Tasks and exercises –
(1) Duplicate the part of the LiveKit reconnect issue from "The reconnection storm" to "base (was 1200)".
(2) In the LiveKit reconnect issue, how many production outages does the team report over six weeks?
(3) Take the LiveKit reconnect issue further, starting right after its last line.

Provided text –
====
Describe the problem

When a LiveKit server degrades under load in a large room (650+ participants), the DefaultReconnectPolicy causes all clients to reconnect simultaneously — a thundering herd that collapses the room instead of allowing recovery.

The root cause is in DefaultReconnectPolicy.ts:

const DEFAULT_RETRY_DELAYS_IN_MS = [
  0,     // attempt 0: immediate — zero delay
  300,   // attempt 1: 300ms — zero jitter
  1200,  // attempt 2+: jitter added, but only Math.random() * 1_000
  2700, 4800, 7000, 7000, 7000, 7000, 7000,
];

nextRetryDelayInMs(context) {
  if (context.retryCount >= this._retryDelays.length) return null;
  const retryDelay = this._retryDelays[context.retryCount];
  if (context.retryCount <= 1) return retryDelay; // NO jitter on first 2 attempts
  return retryDelay + Math.random() * 1_000;       // only 0-1000ms jitter after that
}

The problems:

  1. Attempt 0 has 0ms delay — all clients reconnect instantly and simultaneously
  2. Attempt 1 has 300ms delay with no jitter — all clients retry again at exactly the same time
  3. Jitter is only 0-1000ms — for 650 clients, that's ~0.65 clients per millisecond hitting the server, which is not meaningful spread

We run self-hosted LiveKit (v1.9.12) with rooms of ~650 participants. We've had 5 production outages in 6 weeks where this pattern plays out:

  1. Server hits internal pressure (e.g., SDP renegotiation backlog, subscription binding timeout — see reconnecting when others pull track in the room livekit#4112)
  2. Server starts disconnecting participants
  3. All ~650 clients reconnect at 0ms (attempt 0) — 650 connections/second
  4. Server buckles under the reconnection load, disconnecting more participants
  5. Attempt 1 fires at 300ms — another 650 simultaneous reconnects
  6. Positive feedback loop → room collapses from 658 → 6 participants in ~30 seconds
  7. Participants that get pushed to the other node via Redis trigger the same cascade there

The reconnection storm is the amplifier that turns a degraded-but-recoverable state into a total collapse.

Describe the proposed solution

Add meaningful jitter starting from the very first reconnect attempt. When a server is struggling, spreading reconnections over 5-15 seconds instead of 0ms gives it time to recover.

Suggested change to DefaultReconnectPolicy:

const DEFAULT_RETRY_DELAYS_IN_MS = [
  2000,   // attempt 0: 2s base (was 0)
  3000,   // attempt 1: 3s base (was 300)
  5000,   // attempt 2: 5s base (was 1200)
====
Extracted records –
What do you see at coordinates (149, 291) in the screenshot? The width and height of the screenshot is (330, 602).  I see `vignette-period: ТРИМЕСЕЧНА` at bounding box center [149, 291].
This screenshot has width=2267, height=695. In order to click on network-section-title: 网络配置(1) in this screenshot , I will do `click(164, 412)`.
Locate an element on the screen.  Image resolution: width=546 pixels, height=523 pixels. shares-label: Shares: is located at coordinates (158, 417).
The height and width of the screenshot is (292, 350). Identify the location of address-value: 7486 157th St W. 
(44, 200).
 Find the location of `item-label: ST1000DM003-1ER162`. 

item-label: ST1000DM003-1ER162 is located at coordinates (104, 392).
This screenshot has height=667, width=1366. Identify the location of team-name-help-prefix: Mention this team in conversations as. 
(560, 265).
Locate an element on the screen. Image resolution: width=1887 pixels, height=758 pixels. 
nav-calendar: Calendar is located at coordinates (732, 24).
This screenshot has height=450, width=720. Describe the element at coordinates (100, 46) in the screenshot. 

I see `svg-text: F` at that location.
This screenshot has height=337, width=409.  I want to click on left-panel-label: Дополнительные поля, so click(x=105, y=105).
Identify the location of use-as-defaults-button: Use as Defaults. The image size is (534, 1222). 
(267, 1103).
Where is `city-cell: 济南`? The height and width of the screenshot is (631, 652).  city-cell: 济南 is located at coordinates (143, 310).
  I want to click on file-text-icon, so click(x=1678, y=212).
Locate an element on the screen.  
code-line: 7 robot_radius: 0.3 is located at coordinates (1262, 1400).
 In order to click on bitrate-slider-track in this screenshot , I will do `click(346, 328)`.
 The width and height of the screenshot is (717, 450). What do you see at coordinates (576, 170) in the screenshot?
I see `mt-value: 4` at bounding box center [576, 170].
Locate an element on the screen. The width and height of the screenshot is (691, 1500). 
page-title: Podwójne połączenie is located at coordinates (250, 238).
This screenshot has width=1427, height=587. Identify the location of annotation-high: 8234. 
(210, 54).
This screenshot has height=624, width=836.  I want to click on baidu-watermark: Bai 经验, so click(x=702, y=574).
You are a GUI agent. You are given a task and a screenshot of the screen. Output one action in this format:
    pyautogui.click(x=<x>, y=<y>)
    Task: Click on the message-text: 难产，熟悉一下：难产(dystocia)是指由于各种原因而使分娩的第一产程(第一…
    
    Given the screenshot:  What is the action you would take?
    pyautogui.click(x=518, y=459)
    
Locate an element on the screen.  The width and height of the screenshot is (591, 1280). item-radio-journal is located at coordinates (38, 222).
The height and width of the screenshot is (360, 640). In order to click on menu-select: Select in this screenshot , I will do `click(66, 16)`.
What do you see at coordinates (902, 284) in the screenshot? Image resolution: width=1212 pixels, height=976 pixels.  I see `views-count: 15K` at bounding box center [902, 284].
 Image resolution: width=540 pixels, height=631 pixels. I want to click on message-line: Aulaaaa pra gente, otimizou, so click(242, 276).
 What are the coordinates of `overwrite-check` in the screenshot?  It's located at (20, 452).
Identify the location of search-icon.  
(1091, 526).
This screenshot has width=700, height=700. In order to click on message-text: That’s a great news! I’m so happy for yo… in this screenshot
====
Your responses –
(1)
The reconnection storm is the amplifier that turns a degraded-but-recoverable state into a total collapse.

Describe the proposed solution

Add meaningful jitter starting from the very first reconnect attempt. When a server is struggling, spreading reconnections over 5-15 seconds instead of 0ms gives it time to recover.

Suggested change to DefaultReconnectPolicy:

const DEFAULT_RETRY_DELAYS_IN_MS = [
  2000,   // attempt 0: 2s base (was 0)
  3000,   // attempt 1: 3s base (was 300)
  5000,   // attempt 2: 5s base (was 1200)

(2) Five production outages.

(3)
  7000,   // attempt 3+: same as current
  7000, 7000, 7000, 7000, 7000, 7000,
];

nextRetryDelayInMs(context) {
  if (context.retryCount >= this._retryDelays.length) return null;
  const retryDelay = this._retryDelays[context.retryCount];
  // Jitter on ALL attempts, proportional to delay (±50%)
  const jitter = retryDelay * (Math.random() - 0.5);
  return Math.max(0, Math.round(retryDelay + jitter));
}

This would spread 650 clients' first reconnect attempt over a 1-3 second window (~220-650 clients/sec) instead of all at 0ms, and subsequent retries over proportionally wider windows.

The exact values are less important than the principles:

  • Every attempt should have jitter, including the first
  • Jitter should scale with the delay, not be a fixed 0-1000ms
  • The first attempt should not be 0ms — even 1-3 seconds of spread prevents the thundering herd

Alternatives considered

1. Custom reconnectPolicy in application code (our current workaround)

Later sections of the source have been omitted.